• STATED EXERCISE: Reproduce every one of the items below word for word, without changing anything.

A run of records
·····

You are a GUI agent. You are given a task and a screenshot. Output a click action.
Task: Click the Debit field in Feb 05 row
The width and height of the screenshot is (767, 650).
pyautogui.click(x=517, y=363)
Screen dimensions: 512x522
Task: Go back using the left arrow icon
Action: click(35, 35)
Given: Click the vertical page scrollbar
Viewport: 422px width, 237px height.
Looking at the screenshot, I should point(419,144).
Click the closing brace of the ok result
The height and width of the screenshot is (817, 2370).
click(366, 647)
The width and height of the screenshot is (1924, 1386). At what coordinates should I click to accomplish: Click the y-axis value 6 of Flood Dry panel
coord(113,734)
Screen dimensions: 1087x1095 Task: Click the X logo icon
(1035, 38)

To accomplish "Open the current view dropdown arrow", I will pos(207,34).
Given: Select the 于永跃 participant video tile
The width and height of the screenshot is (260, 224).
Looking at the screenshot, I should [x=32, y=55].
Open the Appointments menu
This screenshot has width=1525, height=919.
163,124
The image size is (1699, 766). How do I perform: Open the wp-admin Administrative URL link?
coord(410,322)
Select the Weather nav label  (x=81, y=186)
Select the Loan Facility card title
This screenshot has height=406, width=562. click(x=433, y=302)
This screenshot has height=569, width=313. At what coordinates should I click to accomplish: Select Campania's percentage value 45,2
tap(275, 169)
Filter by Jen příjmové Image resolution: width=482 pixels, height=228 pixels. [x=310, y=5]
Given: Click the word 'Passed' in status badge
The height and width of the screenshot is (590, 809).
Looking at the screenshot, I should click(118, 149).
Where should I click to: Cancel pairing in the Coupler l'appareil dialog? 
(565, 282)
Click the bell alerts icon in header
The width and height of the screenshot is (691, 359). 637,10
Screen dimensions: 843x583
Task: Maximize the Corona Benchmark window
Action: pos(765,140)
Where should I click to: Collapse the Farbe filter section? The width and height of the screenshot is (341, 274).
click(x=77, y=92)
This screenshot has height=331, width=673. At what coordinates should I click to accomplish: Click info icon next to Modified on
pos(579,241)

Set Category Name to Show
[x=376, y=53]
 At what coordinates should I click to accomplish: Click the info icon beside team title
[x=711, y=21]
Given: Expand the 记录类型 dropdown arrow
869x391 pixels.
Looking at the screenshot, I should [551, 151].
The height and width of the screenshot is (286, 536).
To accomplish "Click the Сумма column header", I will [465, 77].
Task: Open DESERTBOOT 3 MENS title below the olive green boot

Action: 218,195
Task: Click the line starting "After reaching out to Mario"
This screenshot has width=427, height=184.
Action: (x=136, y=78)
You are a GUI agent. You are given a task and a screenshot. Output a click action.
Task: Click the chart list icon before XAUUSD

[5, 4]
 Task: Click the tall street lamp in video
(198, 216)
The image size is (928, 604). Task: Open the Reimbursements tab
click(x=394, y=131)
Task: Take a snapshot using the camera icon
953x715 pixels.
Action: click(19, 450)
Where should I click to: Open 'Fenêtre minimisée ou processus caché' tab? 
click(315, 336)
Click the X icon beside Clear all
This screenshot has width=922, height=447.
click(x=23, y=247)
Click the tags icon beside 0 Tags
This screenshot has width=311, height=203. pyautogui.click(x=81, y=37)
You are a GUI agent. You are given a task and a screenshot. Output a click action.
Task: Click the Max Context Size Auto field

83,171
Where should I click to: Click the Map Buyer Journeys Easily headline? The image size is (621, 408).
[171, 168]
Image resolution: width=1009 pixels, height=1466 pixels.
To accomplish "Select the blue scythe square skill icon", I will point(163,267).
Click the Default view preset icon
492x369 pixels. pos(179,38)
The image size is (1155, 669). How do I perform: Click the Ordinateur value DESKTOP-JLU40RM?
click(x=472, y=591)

·····

• RESPONSE:
You are a GUI agent. You are given a task and a screenshot. Output a click action.
Task: Click the Debit field in Feb 05 row
The width and height of the screenshot is (767, 650).
pyautogui.click(x=517, y=363)
Screen dimensions: 512x522
Task: Go back using the left arrow icon
Action: click(35, 35)
Given: Click the vertical page scrollbar
Viewport: 422px width, 237px height.
Looking at the screenshot, I should point(419,144).
Click the closing brace of the ok result
The height and width of the screenshot is (817, 2370).
click(366, 647)
The width and height of the screenshot is (1924, 1386). At what coordinates should I click to accomplish: Click the y-axis value 6 of Flood Dry panel
coord(113,734)
Screen dimensions: 1087x1095 Task: Click the X logo icon
(1035, 38)

To accomplish "Open the current view dropdown arrow", I will pos(207,34).
Given: Select the 于永跃 participant video tile
The width and height of the screenshot is (260, 224).
Looking at the screenshot, I should [x=32, y=55].
Open the Appointments menu
This screenshot has width=1525, height=919.
163,124
The image size is (1699, 766). How do I perform: Open the wp-admin Administrative URL link?
coord(410,322)
Select the Weather nav label  (x=81, y=186)
Select the Loan Facility card title
This screenshot has height=406, width=562. click(x=433, y=302)
This screenshot has height=569, width=313. At what coordinates should I click to accomplish: Select Campania's percentage value 45,2
tap(275, 169)
Filter by Jen příjmové Image resolution: width=482 pixels, height=228 pixels. [x=310, y=5]
Given: Click the word 'Passed' in status badge
The height and width of the screenshot is (590, 809).
Looking at the screenshot, I should click(118, 149).
Where should I click to: Cancel pairing in the Coupler l'appareil dialog? 
(565, 282)
Click the bell alerts icon in header
The width and height of the screenshot is (691, 359). 637,10
Screen dimensions: 843x583
Task: Maximize the Corona Benchmark window
Action: pos(765,140)
Where should I click to: Collapse the Farbe filter section? The width and height of the screenshot is (341, 274).
click(x=77, y=92)
This screenshot has height=331, width=673. At what coordinates should I click to accomplish: Click info icon next to Modified on
pos(579,241)

Set Category Name to Show
[x=376, y=53]
 At what coordinates should I click to accomplish: Click the info icon beside team title
[x=711, y=21]
Given: Expand the 记录类型 dropdown arrow
869x391 pixels.
Looking at the screenshot, I should [551, 151].
The height and width of the screenshot is (286, 536).
To accomplish "Click the Сумма column header", I will [465, 77].
Task: Open DESERTBOOT 3 MENS title below the olive green boot

Action: 218,195
Task: Click the line starting "After reaching out to Mario"
This screenshot has width=427, height=184.
Action: (x=136, y=78)
You are a GUI agent. You are given a task and a screenshot. Output a click action.
Task: Click the chart list icon before XAUUSD

[5, 4]
 Task: Click the tall street lamp in video
(198, 216)
The image size is (928, 604). Task: Open the Reimbursements tab
click(x=394, y=131)
Task: Take a snapshot using the camera icon
953x715 pixels.
Action: click(19, 450)
Where should I click to: Open 'Fenêtre minimisée ou processus caché' tab? 
click(315, 336)
Click the X icon beside Clear all
This screenshot has width=922, height=447.
click(x=23, y=247)
Click the tags icon beside 0 Tags
This screenshot has width=311, height=203. pyautogui.click(x=81, y=37)
You are a GUI agent. You are given a task and a screenshot. Output a click action.
Task: Click the Max Context Size Auto field

83,171
Where should I click to: Click the Map Buyer Journeys Easily headline? The image size is (621, 408).
[171, 168]
Image resolution: width=1009 pixels, height=1466 pixels.
To accomplish "Select the blue scythe square skill icon", I will point(163,267).
Click the Default view preset icon
492x369 pixels. pos(179,38)
The image size is (1155, 669). How do I perform: Click the Ordinateur value DESKTOP-JLU40RM?
click(x=472, y=591)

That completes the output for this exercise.